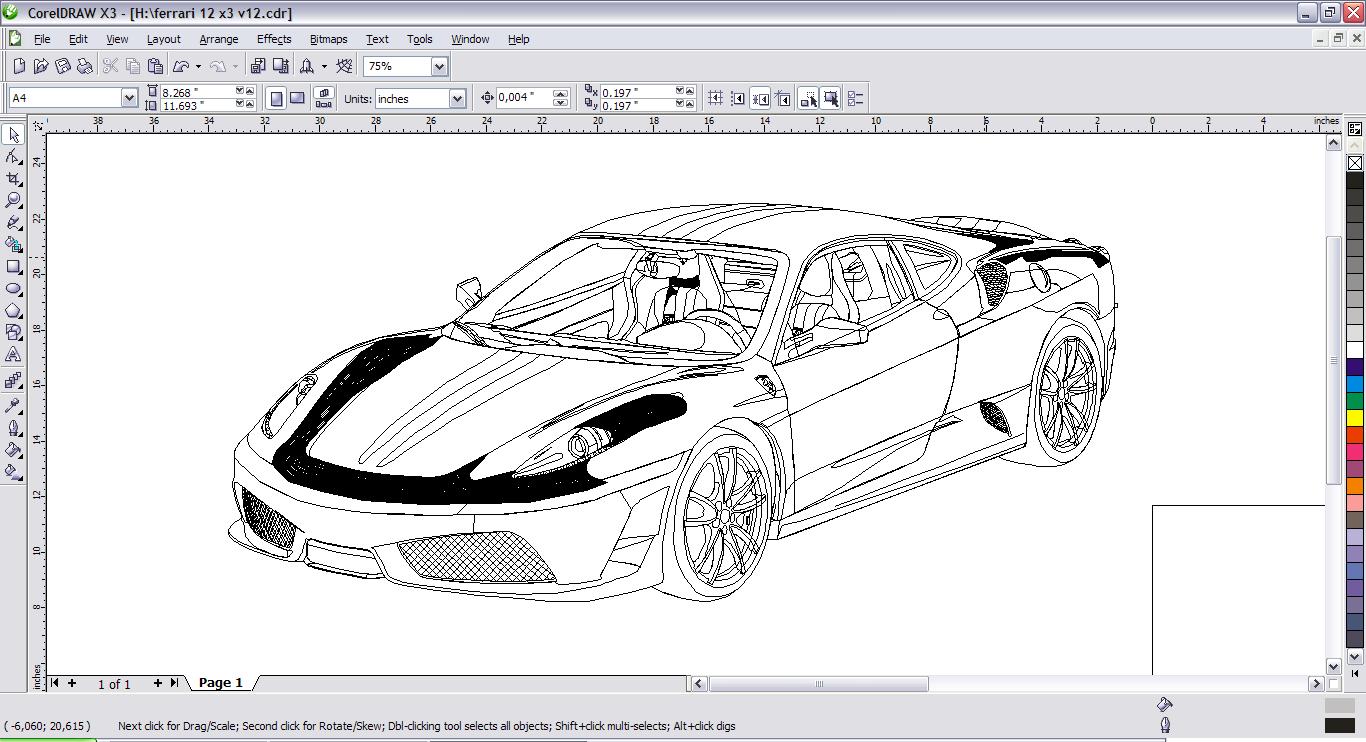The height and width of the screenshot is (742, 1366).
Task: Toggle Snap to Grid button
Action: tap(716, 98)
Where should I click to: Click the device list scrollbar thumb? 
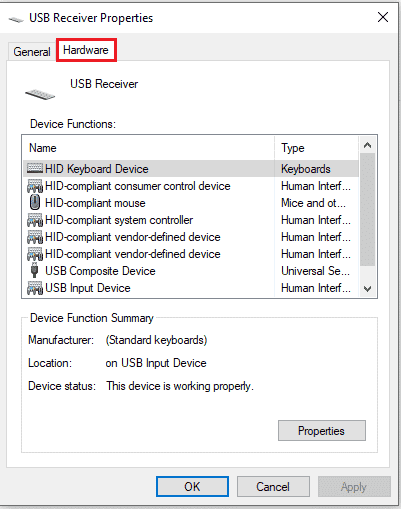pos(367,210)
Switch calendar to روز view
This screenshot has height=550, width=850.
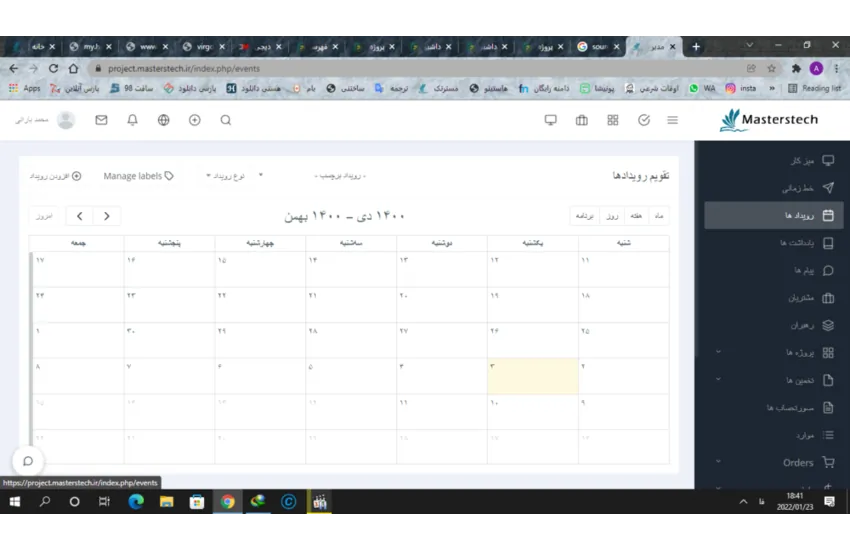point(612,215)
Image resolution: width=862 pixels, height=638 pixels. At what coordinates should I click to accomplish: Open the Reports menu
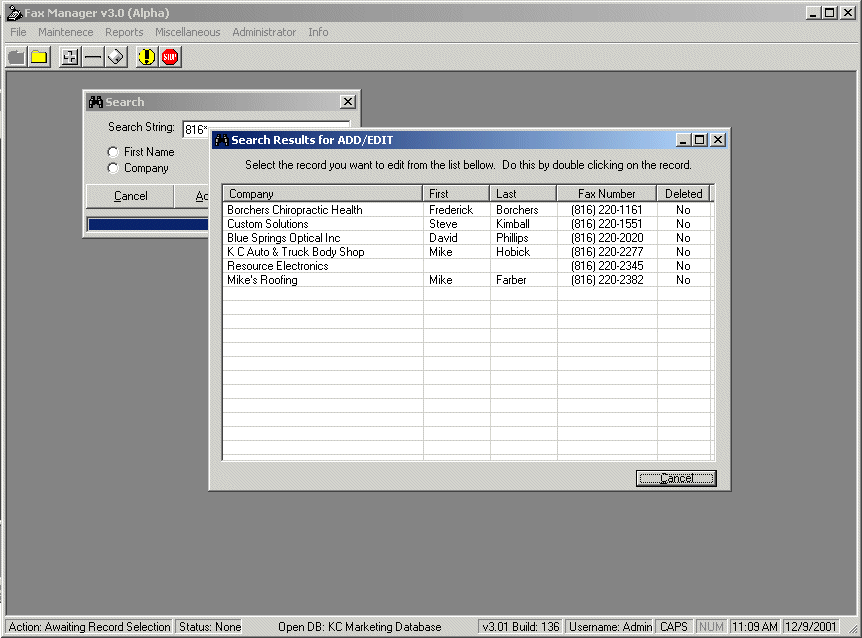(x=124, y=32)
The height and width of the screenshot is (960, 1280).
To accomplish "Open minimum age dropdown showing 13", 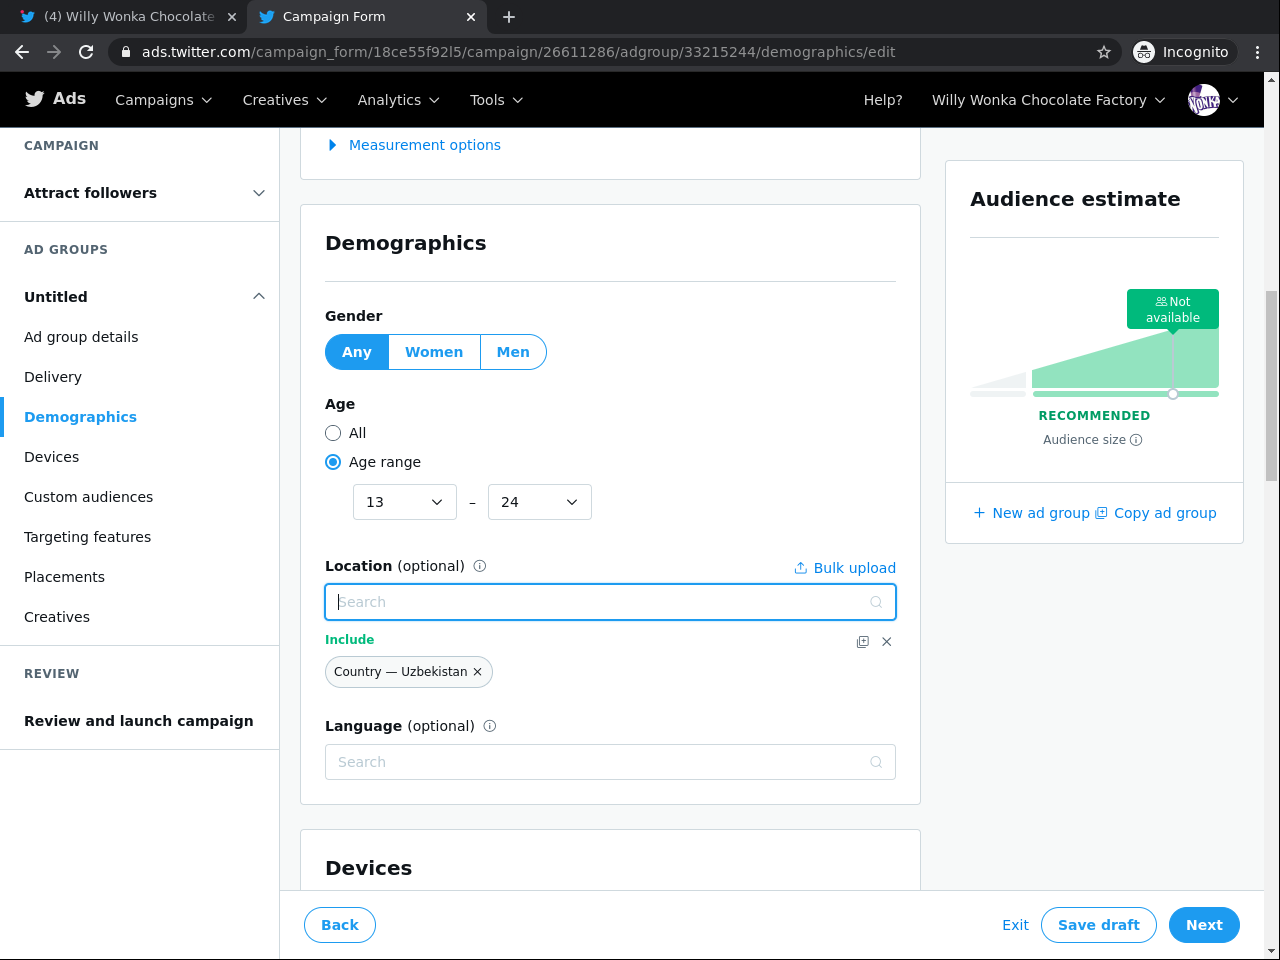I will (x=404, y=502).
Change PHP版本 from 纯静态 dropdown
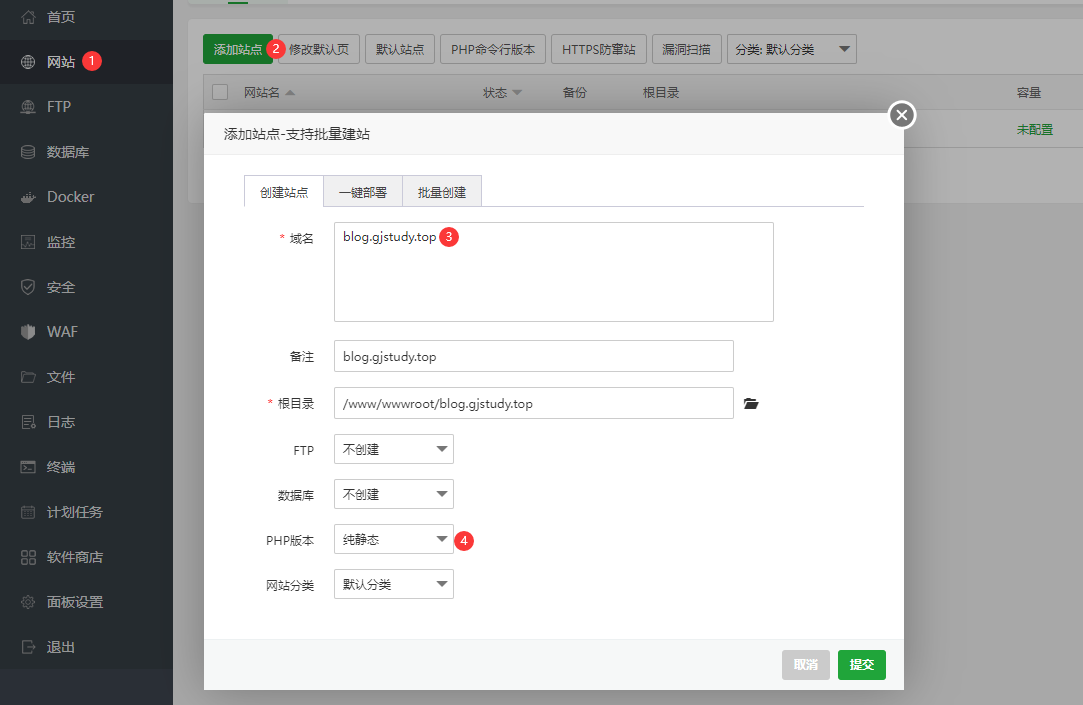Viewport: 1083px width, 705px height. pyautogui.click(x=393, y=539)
####################
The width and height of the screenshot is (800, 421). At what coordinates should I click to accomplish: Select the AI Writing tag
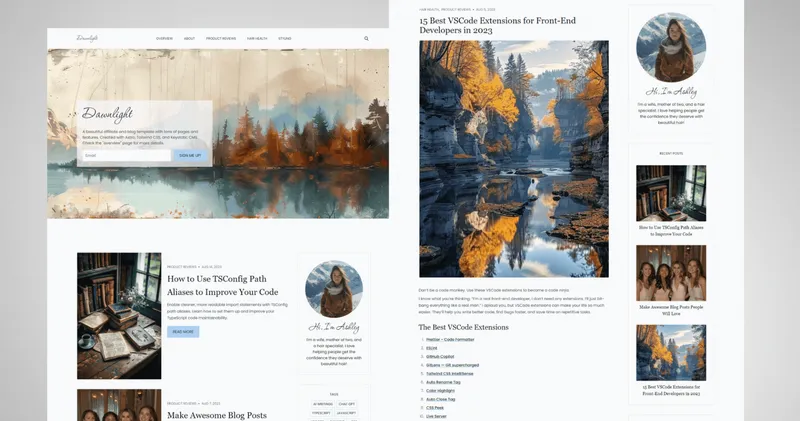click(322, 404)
####################
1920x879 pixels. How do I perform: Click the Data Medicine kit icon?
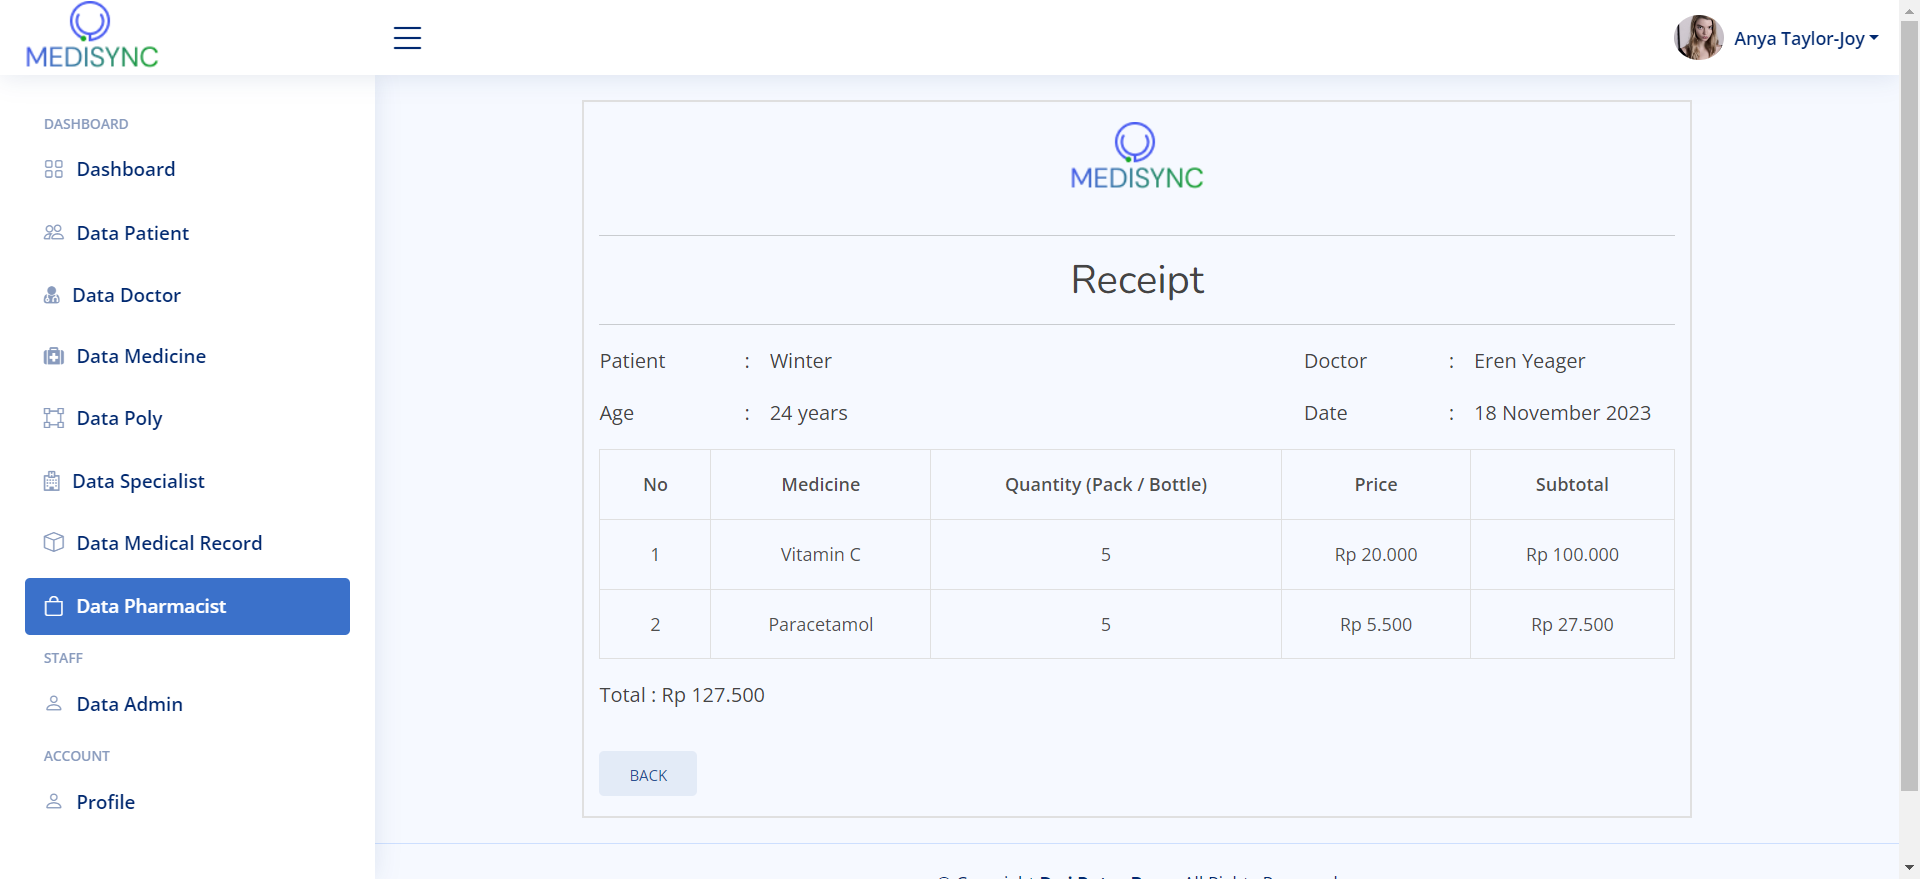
####################
▶ [Prompt]:
Of the lines above, copy only those from the one holding "Where should I" to the one holding "The height and width of the screenshot is (960, 1280).", both included, and exclude every image.

▶ [Your solution]:
Where should I click to: Click the device list scrollbar thumb? 
pos(367,210)
Switch calendar to روز view
This screenshot has height=550, width=850.
point(612,215)
Image resolution: width=862 pixels, height=638 pixels. At what coordinates should I click to accomplish: Open the Reports menu
(x=124, y=32)
The height and width of the screenshot is (960, 1280).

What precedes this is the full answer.